- TASK INSTRUCTIONS: Locate each line in the records that contains the string "green", and copy every one of those lines.
** begin **
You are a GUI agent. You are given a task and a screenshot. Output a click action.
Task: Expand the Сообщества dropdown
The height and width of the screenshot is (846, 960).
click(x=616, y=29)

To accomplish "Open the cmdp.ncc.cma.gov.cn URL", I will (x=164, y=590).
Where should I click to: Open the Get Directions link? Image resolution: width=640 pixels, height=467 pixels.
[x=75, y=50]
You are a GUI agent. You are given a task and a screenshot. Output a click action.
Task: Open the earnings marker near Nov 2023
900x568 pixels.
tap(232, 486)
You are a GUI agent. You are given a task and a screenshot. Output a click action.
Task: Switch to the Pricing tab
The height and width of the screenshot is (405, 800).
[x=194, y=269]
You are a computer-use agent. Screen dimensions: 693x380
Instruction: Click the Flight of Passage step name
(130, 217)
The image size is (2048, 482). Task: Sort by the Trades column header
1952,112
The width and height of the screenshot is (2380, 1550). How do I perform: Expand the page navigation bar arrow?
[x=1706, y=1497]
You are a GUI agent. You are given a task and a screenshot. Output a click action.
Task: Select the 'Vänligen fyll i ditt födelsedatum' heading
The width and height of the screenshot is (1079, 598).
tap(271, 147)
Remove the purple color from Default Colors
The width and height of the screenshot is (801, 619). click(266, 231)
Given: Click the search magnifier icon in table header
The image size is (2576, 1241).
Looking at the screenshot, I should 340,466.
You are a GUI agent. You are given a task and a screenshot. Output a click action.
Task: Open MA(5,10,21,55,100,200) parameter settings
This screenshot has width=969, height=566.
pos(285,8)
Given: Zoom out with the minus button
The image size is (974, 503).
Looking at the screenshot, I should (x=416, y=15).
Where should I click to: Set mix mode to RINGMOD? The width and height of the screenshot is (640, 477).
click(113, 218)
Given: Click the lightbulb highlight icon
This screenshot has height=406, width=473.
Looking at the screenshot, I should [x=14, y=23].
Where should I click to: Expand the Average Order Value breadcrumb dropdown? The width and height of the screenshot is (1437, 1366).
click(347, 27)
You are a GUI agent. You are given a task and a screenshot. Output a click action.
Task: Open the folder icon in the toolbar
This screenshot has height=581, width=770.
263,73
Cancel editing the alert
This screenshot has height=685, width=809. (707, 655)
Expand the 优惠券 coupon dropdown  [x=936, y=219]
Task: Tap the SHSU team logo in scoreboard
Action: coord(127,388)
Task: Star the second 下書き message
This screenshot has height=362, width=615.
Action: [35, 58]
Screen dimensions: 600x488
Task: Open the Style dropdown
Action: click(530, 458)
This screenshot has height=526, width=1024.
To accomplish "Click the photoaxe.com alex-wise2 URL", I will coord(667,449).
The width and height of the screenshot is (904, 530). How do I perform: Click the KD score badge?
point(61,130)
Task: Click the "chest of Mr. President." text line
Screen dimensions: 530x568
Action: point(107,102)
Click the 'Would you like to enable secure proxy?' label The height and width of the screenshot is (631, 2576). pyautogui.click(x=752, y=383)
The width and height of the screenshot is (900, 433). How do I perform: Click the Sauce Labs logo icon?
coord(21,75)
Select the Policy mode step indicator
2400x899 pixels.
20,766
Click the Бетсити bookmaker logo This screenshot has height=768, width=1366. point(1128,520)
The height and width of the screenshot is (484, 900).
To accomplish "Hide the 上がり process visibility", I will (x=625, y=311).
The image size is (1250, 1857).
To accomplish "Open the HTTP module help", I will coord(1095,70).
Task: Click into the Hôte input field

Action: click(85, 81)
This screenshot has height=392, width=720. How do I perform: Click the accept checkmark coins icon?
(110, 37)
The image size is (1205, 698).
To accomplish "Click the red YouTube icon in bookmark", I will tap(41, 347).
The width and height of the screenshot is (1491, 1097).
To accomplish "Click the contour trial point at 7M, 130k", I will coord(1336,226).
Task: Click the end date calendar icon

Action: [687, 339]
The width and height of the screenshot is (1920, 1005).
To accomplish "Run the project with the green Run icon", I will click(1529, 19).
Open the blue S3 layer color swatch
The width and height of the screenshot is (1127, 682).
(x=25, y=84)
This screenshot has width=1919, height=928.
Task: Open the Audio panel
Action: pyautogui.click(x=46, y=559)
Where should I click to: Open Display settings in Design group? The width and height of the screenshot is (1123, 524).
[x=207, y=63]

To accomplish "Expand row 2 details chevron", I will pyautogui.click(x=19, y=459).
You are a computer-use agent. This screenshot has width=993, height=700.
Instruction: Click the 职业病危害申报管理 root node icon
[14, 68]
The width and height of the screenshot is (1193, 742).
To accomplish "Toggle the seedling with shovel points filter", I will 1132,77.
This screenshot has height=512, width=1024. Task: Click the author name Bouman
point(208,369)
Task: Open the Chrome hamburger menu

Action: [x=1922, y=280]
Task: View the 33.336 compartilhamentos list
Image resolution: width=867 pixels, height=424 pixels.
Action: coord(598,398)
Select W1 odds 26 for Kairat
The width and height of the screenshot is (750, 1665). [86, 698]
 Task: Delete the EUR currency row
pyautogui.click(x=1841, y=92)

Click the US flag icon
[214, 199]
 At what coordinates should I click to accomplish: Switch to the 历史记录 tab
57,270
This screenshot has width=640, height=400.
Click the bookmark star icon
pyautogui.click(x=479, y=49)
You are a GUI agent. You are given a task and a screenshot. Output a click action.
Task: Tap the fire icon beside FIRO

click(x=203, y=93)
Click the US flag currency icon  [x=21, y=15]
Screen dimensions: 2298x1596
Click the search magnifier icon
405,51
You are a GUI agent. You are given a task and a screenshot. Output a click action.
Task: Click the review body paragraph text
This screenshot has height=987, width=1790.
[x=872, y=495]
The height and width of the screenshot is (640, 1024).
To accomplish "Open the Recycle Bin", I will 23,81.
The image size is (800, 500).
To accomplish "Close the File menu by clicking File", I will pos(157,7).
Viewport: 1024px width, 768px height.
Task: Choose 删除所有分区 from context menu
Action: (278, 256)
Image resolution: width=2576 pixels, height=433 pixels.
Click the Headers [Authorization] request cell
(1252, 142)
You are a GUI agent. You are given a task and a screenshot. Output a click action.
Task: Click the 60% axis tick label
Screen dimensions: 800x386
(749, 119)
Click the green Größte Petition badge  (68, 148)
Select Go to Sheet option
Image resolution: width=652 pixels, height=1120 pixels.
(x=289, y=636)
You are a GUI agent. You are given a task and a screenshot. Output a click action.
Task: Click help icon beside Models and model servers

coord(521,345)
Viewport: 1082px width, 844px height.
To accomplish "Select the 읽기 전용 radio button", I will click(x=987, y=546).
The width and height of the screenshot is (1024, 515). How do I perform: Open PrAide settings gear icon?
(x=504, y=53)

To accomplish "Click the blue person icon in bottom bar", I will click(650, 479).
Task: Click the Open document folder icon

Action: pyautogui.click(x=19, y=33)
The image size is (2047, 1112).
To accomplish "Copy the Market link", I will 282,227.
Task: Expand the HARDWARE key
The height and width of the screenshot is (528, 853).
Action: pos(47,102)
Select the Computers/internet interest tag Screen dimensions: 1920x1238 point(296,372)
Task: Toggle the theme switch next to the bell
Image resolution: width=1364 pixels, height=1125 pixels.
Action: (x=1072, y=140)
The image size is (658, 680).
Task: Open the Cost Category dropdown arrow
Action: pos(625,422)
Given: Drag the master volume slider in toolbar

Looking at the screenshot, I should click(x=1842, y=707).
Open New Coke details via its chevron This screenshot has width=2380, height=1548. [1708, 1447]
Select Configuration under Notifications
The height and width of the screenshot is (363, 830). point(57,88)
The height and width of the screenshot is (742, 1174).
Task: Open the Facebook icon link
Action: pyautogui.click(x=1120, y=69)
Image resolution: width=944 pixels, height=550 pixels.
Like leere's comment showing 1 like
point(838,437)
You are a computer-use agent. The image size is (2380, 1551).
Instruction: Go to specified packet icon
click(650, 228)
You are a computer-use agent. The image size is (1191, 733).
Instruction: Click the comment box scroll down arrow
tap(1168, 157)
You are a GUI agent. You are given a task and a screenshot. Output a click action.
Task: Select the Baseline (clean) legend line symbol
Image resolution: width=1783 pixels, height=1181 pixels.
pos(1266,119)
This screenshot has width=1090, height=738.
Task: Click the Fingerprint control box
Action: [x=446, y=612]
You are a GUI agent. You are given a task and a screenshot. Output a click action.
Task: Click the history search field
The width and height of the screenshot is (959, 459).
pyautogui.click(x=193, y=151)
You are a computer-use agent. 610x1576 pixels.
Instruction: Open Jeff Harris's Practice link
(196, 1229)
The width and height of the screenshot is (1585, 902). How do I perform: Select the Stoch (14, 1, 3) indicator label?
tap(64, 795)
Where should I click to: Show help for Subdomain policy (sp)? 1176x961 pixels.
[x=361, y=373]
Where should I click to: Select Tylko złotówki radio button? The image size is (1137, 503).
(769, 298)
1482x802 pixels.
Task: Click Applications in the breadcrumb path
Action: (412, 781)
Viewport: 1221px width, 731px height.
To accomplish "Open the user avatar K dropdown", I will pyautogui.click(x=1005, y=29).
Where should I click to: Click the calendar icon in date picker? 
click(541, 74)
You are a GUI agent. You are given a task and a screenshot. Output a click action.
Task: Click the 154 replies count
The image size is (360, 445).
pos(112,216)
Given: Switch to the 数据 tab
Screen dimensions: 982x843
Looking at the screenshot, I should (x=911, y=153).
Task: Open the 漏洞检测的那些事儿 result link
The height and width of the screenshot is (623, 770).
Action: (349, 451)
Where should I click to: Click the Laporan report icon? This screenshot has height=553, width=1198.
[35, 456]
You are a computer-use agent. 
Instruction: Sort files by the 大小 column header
** end **
- RESULT OF THIS TASK:
To accomplish "Run the project with the green Run icon", I will click(1529, 19).
Click the green Größte Petition badge  (68, 148)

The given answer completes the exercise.